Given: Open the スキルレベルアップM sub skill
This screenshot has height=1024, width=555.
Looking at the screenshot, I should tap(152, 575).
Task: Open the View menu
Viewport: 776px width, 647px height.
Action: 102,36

########################################

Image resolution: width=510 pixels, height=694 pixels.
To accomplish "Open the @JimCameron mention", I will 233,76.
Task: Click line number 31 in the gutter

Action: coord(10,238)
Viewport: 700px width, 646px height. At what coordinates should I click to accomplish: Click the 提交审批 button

########################################

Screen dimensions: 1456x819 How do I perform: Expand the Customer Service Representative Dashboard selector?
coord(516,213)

########################################

> [What you will do]:
Only the number should be given: how many lines of the data contain the word "accomplish"?

> [Output for this exercise]:
2